Mansour, I.; Hähnlein, M.; Minkewitz, L.; Wilk, E. N.; Remus-Emsermann, M.; Antonovics, J.; Matthias, R. C.

Why Earth has remained habitable for billions of years is a question that has long fostered debate in biology and earth sciences. Closed systems approaches have yielded information about the underlying mechanisms, including the persistence of matter recycling. However, the majority of these studies have been conducted under relatively homogenous conditions using aquatic systems. Here, we investigated the effect of spatial structure and heterogeneity on the persistence or failure of closed microbial biospheres. This mimics unsaturated soil-like conditions that were inoculated with a two species producer-decomposer community. Specifically, we investigated how microhabitat physical structure and necromass spatial distribution affected population dynamics and system time-to-failure. We observed strong effects of microhabitat structure, including particle size and moisture level, on persistence at both the population and system levels.
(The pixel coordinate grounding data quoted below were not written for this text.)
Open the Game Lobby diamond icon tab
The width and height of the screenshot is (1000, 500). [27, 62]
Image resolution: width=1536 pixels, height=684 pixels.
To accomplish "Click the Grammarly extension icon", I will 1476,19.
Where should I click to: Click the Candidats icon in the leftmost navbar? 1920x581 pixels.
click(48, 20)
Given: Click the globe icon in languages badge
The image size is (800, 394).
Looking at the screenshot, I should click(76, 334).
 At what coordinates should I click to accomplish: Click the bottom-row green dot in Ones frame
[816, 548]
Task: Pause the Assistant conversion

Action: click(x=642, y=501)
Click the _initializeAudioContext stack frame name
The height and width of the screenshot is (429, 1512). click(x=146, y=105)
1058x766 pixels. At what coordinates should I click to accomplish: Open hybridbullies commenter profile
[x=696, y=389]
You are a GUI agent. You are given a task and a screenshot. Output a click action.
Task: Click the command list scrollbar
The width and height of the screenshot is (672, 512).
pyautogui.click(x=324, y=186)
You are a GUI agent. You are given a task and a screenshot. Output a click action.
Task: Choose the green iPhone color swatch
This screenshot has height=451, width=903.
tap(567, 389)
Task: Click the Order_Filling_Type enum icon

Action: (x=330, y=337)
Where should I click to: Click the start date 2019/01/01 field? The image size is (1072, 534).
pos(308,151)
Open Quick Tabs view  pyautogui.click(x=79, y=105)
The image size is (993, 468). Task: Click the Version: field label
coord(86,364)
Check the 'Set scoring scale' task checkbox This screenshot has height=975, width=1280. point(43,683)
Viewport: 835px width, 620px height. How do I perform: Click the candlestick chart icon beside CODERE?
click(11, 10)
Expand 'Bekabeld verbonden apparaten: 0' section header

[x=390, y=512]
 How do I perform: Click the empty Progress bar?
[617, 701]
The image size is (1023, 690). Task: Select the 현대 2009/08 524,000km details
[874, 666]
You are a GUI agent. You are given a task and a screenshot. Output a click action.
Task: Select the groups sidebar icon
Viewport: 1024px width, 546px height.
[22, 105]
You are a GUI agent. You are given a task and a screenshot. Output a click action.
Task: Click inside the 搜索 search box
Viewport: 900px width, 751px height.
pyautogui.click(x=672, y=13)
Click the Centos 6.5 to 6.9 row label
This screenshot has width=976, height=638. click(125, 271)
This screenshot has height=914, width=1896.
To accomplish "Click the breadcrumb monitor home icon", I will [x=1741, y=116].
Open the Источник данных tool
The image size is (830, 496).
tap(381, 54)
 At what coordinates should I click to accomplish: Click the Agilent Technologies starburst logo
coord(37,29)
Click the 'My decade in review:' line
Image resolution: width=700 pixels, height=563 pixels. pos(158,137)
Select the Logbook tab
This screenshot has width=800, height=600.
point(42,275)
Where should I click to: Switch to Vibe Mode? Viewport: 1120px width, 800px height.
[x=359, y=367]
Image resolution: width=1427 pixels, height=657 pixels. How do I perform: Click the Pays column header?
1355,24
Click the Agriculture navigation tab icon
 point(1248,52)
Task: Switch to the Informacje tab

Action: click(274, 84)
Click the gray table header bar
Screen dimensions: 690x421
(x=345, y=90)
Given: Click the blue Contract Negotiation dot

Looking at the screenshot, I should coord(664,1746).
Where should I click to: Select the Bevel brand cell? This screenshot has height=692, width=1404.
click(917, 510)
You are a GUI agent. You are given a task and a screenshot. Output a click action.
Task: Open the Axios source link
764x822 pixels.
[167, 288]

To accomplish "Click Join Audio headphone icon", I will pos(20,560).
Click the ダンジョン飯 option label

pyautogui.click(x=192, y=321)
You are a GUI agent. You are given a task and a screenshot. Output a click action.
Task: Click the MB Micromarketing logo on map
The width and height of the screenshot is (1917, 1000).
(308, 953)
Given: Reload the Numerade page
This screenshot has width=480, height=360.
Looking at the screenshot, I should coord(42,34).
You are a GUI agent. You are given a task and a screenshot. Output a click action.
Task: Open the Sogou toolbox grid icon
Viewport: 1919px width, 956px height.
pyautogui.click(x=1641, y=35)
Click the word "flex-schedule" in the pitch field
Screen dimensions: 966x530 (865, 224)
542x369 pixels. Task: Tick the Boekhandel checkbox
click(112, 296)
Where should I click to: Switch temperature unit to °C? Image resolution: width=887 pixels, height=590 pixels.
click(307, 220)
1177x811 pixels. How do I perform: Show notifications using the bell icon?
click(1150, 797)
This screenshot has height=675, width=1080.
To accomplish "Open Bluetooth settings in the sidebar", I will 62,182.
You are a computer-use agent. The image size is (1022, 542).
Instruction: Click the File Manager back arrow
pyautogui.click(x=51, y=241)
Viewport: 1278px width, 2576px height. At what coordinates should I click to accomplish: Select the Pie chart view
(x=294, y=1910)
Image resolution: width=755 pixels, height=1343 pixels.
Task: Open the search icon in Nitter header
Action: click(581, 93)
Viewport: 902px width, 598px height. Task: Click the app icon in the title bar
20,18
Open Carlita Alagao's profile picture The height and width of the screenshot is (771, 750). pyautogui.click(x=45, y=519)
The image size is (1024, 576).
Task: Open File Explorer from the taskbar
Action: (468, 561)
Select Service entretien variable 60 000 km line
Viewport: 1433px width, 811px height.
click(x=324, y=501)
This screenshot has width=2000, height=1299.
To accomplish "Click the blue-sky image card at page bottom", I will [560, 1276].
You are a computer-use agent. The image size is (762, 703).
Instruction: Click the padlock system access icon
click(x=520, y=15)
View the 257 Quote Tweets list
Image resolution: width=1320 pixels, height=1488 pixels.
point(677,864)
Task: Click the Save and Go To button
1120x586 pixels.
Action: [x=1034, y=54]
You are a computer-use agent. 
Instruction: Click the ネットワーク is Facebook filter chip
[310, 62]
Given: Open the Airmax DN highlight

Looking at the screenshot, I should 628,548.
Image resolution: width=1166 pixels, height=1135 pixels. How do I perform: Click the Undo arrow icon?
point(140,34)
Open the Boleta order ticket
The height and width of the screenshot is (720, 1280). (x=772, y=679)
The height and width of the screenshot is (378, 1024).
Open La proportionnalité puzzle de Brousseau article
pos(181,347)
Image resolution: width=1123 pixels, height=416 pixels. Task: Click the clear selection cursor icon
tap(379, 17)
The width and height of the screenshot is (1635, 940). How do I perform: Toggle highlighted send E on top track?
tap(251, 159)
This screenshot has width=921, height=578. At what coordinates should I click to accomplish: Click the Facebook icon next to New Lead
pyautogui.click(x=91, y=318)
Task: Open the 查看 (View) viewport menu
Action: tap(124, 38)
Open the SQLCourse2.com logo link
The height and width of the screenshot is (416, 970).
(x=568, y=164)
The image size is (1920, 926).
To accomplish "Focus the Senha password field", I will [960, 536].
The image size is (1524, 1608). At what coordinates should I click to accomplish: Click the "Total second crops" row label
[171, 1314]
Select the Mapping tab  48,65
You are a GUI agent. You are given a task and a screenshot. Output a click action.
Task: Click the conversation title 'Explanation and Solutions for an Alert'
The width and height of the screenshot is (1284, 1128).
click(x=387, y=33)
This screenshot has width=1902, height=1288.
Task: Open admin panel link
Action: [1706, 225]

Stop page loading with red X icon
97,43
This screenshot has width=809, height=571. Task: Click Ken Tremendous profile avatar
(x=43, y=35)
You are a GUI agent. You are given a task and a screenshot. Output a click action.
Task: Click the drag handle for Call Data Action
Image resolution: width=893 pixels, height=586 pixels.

Systems containing the smallest substrate particles failed quickly and on average did not support decomposer populations except at high initial cell densities. Persistence was promoted by larger substrate particles, likely due to larger pore sizes resulting in shorter movement distances and better accessibility to resource patches (i.e. necromass). Building on these findings, we manipulated necromass patch distribution and observed that algae clustered around necromass patches when present. Necromass patch distribution had small but significant effects on persistence, with lower persistence in intermediate vs. high or low necromass heterogeneity. Together these findings indicate a limit to the spatial/physical parameter space in which producer-decomposer communities can establish and self-sustain via self-recycling of necromass.